## Activity
In the entries below, identify every line with the string "will" and copy it.

[[ Records provided open ]]

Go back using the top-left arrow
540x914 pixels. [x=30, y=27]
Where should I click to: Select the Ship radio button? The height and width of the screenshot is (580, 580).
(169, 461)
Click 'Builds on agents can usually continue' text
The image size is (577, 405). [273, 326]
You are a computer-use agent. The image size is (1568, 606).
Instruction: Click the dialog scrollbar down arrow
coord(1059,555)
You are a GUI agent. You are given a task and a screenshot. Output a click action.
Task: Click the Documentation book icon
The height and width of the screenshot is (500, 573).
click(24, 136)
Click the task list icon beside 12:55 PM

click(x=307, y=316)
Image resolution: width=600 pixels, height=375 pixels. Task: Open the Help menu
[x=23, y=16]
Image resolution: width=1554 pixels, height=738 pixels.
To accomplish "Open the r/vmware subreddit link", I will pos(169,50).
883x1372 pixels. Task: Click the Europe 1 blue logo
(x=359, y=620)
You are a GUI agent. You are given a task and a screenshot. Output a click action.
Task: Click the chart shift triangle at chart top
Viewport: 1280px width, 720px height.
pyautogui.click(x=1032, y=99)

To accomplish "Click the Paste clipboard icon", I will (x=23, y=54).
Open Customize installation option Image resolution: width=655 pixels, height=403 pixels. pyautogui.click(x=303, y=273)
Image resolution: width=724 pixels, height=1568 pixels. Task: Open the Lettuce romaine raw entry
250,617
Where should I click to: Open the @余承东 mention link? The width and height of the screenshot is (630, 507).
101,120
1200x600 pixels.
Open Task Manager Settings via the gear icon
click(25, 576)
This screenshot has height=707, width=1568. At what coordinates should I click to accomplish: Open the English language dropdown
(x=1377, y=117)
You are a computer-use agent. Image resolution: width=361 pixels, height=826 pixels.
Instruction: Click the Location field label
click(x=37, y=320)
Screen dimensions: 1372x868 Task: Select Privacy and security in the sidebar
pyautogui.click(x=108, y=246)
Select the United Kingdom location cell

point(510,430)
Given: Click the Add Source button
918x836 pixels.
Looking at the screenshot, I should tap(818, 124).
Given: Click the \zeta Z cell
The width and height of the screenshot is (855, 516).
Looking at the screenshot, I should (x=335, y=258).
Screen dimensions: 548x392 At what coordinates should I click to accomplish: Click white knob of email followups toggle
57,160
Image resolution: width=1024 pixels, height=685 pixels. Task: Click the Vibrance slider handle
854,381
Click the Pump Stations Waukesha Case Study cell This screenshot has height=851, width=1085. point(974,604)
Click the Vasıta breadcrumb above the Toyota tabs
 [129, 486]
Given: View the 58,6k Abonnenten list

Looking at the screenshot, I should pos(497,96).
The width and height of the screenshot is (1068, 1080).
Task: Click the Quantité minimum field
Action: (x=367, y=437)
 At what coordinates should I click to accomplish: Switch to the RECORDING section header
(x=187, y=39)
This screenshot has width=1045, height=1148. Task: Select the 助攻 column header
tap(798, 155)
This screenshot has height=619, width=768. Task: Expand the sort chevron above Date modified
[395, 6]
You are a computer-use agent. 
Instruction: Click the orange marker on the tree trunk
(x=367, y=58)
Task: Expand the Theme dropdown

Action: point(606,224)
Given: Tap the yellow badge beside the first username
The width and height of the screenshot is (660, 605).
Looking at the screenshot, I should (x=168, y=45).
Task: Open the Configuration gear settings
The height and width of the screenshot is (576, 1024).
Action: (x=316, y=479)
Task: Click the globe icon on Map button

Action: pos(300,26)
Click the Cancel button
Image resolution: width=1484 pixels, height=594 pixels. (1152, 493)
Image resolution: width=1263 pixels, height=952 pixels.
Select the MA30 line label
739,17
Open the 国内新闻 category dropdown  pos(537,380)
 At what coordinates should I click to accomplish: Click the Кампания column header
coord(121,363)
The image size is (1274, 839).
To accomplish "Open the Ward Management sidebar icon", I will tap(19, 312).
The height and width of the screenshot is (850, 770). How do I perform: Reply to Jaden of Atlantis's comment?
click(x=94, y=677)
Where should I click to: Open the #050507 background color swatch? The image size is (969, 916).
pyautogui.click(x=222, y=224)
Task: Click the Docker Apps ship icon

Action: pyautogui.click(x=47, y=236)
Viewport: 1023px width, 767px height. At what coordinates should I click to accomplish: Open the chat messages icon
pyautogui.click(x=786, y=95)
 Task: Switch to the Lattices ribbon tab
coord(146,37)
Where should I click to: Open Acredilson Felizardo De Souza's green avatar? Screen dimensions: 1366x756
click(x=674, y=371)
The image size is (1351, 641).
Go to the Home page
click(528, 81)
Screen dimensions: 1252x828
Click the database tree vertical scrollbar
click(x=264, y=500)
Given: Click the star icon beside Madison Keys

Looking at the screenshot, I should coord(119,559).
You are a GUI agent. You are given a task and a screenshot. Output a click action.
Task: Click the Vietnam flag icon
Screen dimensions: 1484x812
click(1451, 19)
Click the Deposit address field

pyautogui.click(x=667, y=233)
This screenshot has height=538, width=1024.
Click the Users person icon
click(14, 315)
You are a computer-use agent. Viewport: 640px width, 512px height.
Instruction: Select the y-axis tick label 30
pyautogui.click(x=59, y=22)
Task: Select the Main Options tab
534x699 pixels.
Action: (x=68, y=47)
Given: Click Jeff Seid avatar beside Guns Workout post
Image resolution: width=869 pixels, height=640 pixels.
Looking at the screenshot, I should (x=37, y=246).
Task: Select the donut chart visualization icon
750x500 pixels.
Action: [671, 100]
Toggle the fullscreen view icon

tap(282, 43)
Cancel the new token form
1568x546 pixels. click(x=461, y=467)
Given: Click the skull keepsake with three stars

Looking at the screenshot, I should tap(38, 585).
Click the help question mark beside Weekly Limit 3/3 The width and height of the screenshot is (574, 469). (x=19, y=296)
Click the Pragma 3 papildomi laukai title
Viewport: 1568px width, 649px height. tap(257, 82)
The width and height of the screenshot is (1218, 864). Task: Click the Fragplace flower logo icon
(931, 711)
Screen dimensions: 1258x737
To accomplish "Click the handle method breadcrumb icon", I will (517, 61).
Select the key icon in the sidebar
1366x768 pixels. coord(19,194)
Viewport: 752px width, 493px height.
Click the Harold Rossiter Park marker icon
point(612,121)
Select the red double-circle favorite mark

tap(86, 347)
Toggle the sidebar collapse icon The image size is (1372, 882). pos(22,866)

[[ Records provided closed ]]

## Exercise response
To accomplish "Open the r/vmware subreddit link", I will pos(169,50).
To accomplish "Click the Paste clipboard icon", I will (x=23, y=54).
To accomplish "Open the Ward Management sidebar icon", I will tap(19, 312).
To accomplish "Click the handle method breadcrumb icon", I will (517, 61).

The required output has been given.